Изменить размер шрифта - +
.
– А что ж ты не спросишь бабушку, отчего она ничего не подарила?
Марфенька зажала ей рот поцелуем.
– Бабушка, любите меня всегда, коли хотите, чтоб я была счастлива…
– Любовь – любовью, а вот тебе мой всегдашний подарок! – говорила она, крестя ее. – А вот и еще, чтоб ты этого моего креста и после меня не забывала…
Она полезла в карман.
– Бабушка! Да ведь вы мне два платья подарили!.. А кто это зелени и цветов повесил!..
– Все твой жених, с Полиной Карповной, вчера прислали… от тебя таили… Сегодня Василиса с Пашуткой убирали на заре… А платья – твое приданое; будет и еще не два. Вот тебе…
Она вынула футлярчик, достала оттуда золотой крест, с четырьмя крупными брильянтами, и надела ей на шею, потом простой гладкий браслет с надписью: «От бабушки внучке», год и число.
Марфенька припала к руке бабушки и чуть было не расплакалась опять.
– Все, что у бабушки есть – а у ней кое-что есть – все поровну разделю вам с Верочкой! Одевайся же скорей!
– Какая вы нынче красавица, бабушка! Братец правду говорит, Тит Никоныч непременно влюбится в вас…
– Полно тебе, болтунья! – полусердито сказала бабушка. Поди к Верочке и узнай, что она? Чтобы к обедни не опоздала с нами!

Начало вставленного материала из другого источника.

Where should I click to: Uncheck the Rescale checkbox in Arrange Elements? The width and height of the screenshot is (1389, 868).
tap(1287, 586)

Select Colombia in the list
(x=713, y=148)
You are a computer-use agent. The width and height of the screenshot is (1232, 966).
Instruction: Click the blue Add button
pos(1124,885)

Я бы сама зашла к ней, да боюсь подниматься на лестницу…
– Я сейчас, сейчас… – сказала Марфенька, торопясь одеваться.

II

Вера через полчаса после своего обморока очнулась и поглядела вокруг. Ей освежил лицо холодный воздух из отворенного окна. Она привстала, озираясь кругом, потом поднялась, заперла окно, дошла, шатаясь, до постели и скорее упала, нежели легла на нее, и оставалась неподвижною, покрывшись брошенным туда ею накануне большим платком.
Обессиленная, она впала в тяжкий сон. Истомленный организм онемел на время, помимо ее сознания и воли. Коса у ней упала с головы и рассыпалась по подушке. Она была бледна и спала, как мертвая.
Часа через три шум на дворе, людские голоса, стук колес и благовест вывели ее из летаргии. Она открыла глаза, посмотрела кругом, послушала шум, пришла на минуту в сознание, потом вдруг опять закрыла глаза и предалась снова или сну, или муке.
В это время кто-то легонько постучался к ней в комнату. Она не двигалась. Потом сильнее постучались. Она услыхала и встала вдруг с постели, взглянула в зеркало и испугалась самой себя.
Она быстро обвила косу около руки, свернула ее в кольцо, закрепила кое-как черной большой булавкой на голове и накинула на плечи платок. Мимоходом подняла с полу назначенный для Марфеньки букет и положила на стол.
Стук повторился вместе с легким царапаньем у двери.
– Сейчас! – сказала она и отворила дверь.
Влетела Марфенька, сияя, как радуга, и красотой, и нарядом, и весельем. Она взглянула и вдруг остановилась.
– Что с тобой, Верочка? – спросила она, – ты нездорова!..
Веселье слетело с лица у ней, уступив место испугу.
Да, не совсем… – слабо отвечала Вера, – ну, поздравляю тебя…
Они поцеловались.
– Какая ты хорошенькая, нарядная! – говорила Вера, стараясь улыбнуться.
Но улыбка не являлась. Губами она сделала движение, а глаза не улыбались. Приветствию противоречил почти неподвижный взгляд, без лучей, как у мертвой, которой не успели закрыть глаз.
Вера, чувствуя, что не одолеет себя, поспешила взять букет и подала ей.
– Какой роскошный букет! – сказала Марфенька, тая от восторга и нюхая цветы. – А что же это такое? – вдруг прибавила она, чувствуя под букетом в руке что-то твердое. Это был изящный porte-bouquet, убранный жемчугом, с ее шифром. – Ах, Верочка, и ты, и ты!.. Что это, как вы все меня любите!.. – говорила она, собираясь опять заплакать, – и я ведь вас всех люблю… как люблю, господи!.